Was wollen die Mitarbeiter?

Im Angesicht der Datenmenge ist es verständlich, dass Mitarbeiter sich für die Erledigung bestimmter Aufgaben eine Art Google wünschen. Mit einer derartigen Suchmaschine wollen sie genau und schnell die richtigen Antworten finden auf ihre jeweils gerade wichtigsten Fragen an die Daten und nicht etwa eine bemühte 42, wie jene von Deep Thought für Reisende durch die Datengalaxis [Ada79]. Nötig ist ein System, das verschiedene Datenbanken und Dokumente durchsucht, zusammengehörende Daten bündelt und dann genau die Ausschnitte ermittelt, die Mitarbeiter für die nächsten Arbeitsschritte benötigen. Was Google fertig bringt, kann doch nicht so schwer sein für ein Unternehmen, das Kraftwerke weltweit mit modernster Technologie erfolgreich ausstattet. Oder etwa doch? Um das zu klären, betrachten wir den folgenden Fall etwas genauer.

== AUFGABENSTELLUNG ==
Geben Sie aus dem Auszug über die Wünsche der Mitarbeiter die Passage von „Was wollen die“ bis einschließlich „Fall etwas genauer.“ wortgetreu wieder.

== BEREITGESTELLTE DATEN ==

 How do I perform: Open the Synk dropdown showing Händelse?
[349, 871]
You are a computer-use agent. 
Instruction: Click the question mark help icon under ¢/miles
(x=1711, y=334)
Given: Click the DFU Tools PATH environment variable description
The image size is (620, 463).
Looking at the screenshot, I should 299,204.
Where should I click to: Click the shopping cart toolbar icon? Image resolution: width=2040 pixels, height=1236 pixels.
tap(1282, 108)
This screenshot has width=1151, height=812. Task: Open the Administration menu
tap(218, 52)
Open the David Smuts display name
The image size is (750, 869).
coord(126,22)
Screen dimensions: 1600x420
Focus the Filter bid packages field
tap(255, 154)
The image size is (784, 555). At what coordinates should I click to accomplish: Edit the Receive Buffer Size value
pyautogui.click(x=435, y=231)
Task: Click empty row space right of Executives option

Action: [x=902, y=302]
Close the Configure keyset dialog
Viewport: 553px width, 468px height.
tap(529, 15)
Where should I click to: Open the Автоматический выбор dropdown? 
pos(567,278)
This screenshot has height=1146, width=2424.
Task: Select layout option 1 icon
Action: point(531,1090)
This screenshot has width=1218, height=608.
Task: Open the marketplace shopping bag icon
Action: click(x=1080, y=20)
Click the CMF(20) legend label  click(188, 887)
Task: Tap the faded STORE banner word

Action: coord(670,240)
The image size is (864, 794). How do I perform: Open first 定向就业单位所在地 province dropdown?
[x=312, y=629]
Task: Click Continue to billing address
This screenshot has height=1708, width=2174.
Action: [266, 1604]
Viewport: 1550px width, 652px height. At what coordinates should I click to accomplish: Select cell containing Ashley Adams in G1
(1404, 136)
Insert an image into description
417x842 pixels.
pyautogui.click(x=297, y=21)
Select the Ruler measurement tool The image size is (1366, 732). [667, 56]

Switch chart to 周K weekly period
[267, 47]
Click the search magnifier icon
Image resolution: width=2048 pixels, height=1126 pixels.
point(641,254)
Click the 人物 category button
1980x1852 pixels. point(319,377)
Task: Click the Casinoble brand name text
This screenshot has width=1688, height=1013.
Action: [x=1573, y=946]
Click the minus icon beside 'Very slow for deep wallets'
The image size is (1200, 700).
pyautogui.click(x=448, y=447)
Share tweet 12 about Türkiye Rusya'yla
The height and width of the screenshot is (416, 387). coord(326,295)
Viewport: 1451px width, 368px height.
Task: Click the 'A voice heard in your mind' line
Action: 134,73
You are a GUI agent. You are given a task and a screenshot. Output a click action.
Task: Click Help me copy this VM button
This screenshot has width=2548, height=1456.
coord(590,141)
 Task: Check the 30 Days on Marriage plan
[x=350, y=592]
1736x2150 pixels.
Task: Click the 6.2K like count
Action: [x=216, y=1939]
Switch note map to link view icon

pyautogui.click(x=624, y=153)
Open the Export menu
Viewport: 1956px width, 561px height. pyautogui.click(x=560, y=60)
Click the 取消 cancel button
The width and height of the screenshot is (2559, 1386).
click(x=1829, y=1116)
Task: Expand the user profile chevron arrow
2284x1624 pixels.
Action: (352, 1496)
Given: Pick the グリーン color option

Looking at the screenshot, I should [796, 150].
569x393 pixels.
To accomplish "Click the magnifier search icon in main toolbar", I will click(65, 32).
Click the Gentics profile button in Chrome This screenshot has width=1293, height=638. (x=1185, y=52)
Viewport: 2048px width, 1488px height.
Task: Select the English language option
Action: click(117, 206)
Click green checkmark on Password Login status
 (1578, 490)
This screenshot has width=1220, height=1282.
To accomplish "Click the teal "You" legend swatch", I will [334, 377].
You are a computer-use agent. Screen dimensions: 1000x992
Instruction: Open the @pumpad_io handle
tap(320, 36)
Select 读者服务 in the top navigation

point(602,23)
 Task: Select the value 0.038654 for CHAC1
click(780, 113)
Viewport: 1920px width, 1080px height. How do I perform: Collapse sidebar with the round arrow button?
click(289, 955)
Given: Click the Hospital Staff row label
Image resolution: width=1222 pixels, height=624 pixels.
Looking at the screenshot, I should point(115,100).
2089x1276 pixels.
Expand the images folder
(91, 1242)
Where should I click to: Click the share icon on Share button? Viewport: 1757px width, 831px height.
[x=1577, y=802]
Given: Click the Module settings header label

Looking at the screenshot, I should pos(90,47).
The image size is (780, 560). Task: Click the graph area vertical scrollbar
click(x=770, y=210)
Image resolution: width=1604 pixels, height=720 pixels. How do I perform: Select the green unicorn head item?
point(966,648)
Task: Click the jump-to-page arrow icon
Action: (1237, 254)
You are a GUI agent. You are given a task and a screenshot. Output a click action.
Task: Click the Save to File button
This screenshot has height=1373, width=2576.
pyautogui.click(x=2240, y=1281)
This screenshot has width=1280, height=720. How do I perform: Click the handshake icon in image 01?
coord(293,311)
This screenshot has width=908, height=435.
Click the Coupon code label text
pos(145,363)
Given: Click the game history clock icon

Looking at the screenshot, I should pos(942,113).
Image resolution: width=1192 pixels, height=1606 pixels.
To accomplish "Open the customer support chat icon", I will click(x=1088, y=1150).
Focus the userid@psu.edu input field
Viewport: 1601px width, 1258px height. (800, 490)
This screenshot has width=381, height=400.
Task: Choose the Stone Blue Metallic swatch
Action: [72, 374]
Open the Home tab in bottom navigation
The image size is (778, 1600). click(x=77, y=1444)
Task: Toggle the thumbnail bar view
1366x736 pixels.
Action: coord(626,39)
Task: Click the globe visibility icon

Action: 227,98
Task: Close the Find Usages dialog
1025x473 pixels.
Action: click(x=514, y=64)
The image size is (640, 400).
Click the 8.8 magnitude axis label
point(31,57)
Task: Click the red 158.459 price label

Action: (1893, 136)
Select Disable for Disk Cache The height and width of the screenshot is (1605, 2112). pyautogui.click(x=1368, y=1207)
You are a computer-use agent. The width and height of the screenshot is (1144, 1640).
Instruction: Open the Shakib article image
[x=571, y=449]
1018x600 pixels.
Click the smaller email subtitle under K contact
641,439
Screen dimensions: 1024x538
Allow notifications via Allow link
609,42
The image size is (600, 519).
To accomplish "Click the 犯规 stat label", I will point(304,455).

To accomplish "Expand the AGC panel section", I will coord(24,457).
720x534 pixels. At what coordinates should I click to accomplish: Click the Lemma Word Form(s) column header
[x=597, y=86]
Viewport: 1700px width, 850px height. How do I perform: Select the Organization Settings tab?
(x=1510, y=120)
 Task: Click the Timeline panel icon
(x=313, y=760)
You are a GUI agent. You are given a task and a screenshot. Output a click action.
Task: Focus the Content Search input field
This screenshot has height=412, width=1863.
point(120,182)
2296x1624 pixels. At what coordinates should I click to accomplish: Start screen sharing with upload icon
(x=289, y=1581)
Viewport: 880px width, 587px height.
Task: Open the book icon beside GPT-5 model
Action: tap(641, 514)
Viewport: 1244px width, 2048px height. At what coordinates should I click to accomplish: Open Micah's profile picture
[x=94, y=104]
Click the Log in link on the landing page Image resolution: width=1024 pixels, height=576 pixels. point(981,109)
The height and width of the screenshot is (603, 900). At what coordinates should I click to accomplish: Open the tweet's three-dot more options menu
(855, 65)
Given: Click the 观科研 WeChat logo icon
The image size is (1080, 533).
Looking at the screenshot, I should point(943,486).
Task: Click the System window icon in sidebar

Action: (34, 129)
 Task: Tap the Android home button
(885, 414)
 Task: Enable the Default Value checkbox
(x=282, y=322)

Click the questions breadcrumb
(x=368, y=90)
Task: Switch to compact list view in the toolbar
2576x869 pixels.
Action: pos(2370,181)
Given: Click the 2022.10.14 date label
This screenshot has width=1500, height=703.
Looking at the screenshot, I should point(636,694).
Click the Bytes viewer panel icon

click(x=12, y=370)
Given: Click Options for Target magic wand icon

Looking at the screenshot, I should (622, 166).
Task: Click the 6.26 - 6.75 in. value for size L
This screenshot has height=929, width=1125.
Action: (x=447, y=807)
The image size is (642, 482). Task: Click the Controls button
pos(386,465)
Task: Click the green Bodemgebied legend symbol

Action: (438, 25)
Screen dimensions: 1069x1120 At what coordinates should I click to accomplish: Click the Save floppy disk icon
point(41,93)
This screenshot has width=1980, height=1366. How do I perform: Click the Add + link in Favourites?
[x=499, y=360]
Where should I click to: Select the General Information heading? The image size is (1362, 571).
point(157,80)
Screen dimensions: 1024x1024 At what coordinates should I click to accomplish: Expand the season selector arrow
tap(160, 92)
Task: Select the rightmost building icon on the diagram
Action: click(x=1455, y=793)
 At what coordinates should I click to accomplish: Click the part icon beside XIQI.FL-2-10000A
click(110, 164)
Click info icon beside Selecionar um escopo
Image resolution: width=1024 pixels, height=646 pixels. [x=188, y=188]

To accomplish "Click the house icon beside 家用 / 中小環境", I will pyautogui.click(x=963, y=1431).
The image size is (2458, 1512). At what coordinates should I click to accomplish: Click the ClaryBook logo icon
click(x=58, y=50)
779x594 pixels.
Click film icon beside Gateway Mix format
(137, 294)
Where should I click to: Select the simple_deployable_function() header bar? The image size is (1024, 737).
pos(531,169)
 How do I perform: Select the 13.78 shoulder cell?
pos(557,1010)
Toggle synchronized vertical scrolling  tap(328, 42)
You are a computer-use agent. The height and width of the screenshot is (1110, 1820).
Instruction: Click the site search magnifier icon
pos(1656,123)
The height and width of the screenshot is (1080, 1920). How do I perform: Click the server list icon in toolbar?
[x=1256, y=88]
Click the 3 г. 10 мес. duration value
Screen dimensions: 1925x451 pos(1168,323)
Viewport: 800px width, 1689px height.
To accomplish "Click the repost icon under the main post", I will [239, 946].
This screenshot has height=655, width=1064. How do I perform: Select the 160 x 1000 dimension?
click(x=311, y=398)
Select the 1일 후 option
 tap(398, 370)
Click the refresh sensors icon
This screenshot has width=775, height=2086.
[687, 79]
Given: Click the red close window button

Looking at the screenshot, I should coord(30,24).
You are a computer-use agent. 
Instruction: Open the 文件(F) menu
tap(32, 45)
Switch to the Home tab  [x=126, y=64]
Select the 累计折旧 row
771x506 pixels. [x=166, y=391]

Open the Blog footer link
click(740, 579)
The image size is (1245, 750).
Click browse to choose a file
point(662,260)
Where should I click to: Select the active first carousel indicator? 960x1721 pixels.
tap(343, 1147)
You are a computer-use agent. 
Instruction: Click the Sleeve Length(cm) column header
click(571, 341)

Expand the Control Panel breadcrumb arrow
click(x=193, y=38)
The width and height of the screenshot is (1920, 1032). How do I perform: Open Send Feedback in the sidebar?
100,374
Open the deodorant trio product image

== BEARBEITETE AUFGABE ==
Was wollen die Mitarbeiter?

Im Angesicht der Datenmenge ist es verständlich, dass Mitarbeiter sich für die Erledigung bestimmter Aufgaben eine Art Google wünschen. Mit einer derartigen Suchmaschine wollen sie genau und schnell die richtigen Antworten finden auf ihre jeweils gerade wichtigsten Fragen an die Daten und nicht etwa eine bemühte 42, wie jene von Deep Thought für Reisende durch die Datengalaxis [Ada79]. Nötig ist ein System, das verschiedene Datenbanken und Dokumente durchsucht, zusammengehörende Daten bündelt und dann genau die Ausschnitte ermittelt, die Mitarbeiter für die nächsten Arbeitsschritte benötigen. Was Google fertig bringt, kann doch nicht so schwer sein für ein Unternehmen, das Kraftwerke weltweit mit modernster Technologie erfolgreich ausstattet. Oder etwa doch? Um das zu klären, betrachten wir den folgenden Fall etwas genauer.